Understandably, it's important to get your sales team up to speed, and using
various sales systems might help, but the team itself should really be the
focus in which to discover the speed. Mentoring, performance transparency,
strategic incentives, and regular recognition of top performers will have more
benefits that some 'off the shelf' system. What I found most revealing was
that when the sales team was flying blind without a marketing plan, no matter
what system they were using (hello cold calls?) they were spinning their
wheels. Instead, building a comprehensive marketing / sales program resulted
in better client outreach. This reinforces the basic fact that every product
or service should have a marketing plan attached to it to lay the groundwork
for the sales process that follows.
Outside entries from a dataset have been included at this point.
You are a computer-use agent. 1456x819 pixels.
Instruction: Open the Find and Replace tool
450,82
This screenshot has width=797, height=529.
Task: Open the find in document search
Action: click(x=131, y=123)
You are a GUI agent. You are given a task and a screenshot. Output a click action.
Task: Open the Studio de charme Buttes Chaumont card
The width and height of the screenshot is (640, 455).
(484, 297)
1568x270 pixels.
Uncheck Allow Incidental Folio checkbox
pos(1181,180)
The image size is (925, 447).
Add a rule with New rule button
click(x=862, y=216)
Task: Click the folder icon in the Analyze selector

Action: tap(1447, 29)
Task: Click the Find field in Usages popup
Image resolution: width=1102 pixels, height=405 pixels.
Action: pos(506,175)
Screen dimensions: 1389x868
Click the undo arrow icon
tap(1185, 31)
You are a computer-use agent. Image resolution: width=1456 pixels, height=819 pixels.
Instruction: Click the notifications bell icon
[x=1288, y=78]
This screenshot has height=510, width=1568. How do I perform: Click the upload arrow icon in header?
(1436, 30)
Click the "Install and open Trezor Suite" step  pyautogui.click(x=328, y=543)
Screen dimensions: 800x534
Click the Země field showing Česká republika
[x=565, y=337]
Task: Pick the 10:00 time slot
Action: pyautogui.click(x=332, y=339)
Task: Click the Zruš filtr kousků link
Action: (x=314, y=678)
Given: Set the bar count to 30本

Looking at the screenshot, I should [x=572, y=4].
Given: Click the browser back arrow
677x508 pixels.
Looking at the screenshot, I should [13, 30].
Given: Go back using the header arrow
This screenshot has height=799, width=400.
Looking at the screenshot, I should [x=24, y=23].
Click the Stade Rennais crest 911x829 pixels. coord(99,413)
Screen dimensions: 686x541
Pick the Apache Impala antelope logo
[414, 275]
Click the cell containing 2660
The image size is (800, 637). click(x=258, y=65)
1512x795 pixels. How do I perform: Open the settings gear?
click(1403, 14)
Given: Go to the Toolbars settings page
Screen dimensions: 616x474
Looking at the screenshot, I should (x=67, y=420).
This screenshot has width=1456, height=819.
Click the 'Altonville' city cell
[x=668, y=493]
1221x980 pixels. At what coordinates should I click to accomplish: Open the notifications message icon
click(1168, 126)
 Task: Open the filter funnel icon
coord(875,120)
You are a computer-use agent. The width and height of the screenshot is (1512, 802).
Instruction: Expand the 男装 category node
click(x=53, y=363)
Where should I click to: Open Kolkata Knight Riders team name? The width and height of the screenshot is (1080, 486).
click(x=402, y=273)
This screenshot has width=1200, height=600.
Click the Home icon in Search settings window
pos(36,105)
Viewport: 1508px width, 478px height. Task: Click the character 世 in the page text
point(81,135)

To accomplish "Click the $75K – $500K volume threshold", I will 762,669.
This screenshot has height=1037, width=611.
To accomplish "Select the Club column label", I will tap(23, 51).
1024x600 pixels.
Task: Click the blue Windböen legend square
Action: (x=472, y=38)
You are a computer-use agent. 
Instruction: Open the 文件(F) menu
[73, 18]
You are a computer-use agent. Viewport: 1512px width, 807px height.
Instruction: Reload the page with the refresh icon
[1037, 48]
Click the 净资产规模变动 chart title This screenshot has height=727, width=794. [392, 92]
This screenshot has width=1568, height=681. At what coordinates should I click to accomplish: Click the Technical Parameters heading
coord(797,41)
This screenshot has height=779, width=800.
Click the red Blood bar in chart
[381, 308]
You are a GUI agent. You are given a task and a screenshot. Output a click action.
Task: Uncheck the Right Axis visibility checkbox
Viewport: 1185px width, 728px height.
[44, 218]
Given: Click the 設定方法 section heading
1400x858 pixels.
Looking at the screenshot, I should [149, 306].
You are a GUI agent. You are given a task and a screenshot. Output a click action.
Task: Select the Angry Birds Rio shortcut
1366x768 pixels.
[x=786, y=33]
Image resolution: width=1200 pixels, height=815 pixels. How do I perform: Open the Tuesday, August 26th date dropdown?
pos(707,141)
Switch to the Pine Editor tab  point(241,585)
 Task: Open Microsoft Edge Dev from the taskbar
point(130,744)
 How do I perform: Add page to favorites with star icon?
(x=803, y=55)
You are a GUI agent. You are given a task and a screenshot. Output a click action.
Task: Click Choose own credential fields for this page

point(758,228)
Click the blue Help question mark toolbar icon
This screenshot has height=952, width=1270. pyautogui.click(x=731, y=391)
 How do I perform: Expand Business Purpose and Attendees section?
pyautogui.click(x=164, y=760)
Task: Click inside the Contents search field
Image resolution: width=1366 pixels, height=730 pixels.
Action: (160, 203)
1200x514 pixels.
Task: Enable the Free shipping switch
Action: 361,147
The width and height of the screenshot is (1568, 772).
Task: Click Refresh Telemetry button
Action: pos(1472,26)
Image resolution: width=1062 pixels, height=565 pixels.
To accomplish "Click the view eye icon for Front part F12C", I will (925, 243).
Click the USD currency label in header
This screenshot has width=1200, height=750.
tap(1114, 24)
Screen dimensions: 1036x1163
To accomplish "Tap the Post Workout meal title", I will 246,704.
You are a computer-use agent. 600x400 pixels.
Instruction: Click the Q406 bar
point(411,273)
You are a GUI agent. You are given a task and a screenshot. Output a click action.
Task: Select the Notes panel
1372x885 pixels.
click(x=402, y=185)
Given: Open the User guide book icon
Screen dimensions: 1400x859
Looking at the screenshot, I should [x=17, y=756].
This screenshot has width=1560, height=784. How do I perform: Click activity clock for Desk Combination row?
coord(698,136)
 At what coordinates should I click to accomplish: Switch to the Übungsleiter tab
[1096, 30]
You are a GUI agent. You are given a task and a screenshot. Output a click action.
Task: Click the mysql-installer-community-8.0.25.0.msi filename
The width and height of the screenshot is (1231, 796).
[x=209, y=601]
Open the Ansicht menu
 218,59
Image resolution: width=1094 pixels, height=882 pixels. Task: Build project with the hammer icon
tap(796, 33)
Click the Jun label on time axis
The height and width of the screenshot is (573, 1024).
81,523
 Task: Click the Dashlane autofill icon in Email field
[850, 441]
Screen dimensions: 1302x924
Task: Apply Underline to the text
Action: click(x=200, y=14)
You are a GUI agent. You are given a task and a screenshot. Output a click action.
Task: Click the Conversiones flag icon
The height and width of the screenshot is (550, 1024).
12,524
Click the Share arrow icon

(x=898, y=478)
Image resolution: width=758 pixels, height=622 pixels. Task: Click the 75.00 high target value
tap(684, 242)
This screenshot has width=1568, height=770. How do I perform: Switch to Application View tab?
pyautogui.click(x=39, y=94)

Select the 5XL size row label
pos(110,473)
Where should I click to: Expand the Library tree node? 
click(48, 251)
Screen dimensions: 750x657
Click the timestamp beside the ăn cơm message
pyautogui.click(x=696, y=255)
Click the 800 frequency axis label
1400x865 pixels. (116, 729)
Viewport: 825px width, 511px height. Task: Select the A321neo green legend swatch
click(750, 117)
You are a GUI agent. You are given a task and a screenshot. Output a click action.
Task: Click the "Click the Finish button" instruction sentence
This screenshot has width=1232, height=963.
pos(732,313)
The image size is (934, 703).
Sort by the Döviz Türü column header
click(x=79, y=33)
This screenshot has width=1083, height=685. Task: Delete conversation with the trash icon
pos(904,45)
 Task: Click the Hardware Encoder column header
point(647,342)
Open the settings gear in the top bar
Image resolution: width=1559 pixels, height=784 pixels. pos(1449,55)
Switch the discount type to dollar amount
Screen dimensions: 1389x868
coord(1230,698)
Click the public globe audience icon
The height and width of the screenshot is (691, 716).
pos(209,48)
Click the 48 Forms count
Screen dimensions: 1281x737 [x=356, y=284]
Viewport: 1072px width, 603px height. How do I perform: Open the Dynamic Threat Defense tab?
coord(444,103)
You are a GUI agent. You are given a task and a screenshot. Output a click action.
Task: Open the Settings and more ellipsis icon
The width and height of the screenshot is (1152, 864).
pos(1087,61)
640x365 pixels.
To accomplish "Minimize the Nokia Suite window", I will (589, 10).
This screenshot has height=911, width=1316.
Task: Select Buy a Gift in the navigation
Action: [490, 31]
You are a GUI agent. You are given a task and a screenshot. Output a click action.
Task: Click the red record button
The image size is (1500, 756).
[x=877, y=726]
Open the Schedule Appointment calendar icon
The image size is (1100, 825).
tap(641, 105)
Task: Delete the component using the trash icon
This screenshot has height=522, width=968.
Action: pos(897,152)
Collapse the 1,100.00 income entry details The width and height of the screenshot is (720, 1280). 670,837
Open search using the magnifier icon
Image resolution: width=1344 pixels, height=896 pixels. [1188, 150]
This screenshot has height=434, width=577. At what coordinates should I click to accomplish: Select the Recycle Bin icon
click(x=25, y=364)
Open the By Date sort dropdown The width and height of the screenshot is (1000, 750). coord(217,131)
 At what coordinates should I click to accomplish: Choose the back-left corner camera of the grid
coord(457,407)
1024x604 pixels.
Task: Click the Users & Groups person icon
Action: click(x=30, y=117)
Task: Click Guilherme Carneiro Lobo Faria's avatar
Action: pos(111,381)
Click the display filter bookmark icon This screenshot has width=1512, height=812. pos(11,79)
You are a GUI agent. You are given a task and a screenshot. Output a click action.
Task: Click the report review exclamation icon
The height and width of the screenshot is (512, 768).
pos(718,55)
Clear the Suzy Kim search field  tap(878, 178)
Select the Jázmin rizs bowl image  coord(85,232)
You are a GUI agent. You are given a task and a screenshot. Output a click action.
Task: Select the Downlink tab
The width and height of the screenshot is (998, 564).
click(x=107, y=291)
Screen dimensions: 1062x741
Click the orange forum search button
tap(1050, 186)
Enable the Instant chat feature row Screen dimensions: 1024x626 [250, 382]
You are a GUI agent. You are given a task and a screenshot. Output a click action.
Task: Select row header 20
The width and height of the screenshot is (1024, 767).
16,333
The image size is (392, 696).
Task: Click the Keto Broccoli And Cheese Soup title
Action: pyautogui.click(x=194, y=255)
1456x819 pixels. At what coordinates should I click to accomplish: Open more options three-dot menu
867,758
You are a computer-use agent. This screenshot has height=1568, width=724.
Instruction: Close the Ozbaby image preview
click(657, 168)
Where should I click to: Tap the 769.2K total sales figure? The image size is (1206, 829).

And that question is simply answered by
asking 'Who wants it, and how will we best let them know about it?'. To that
answer, I doubt - cold calls 'brrr' - will ever be a top choice. Otherwise,
thanks for sharing your team members stories.

ps. here are the 2 starred reviews from the 'you can't teach a kid to ride a
bike at a seminar' book (what kind of title is that anyways? Surely you CAN
teach a kid to ride a bike at a seminar. How better to teach a kid? By having
them read a book? Maybe it should be called 'you can't teach a kid to ride a
bike by reading a book'. Regardless, my point is that some of these concerns
appear rather valid (though I've not read the book myself.)

[http://www.amazon.com/Cant-Teach-Ride-Bike-
Seminar/product-r...](http://www.amazon.com/Cant-Teach-Ride-Bike-
Seminar/product-
reviews/0967179904/ref=cm_cr_pr_hist_2?ie=UTF8&showViewpoints=0&filterBy=addTwoStar)

------
hussong
Minor nitpick: I cannot scroll the text using the page down key without
missing half a line.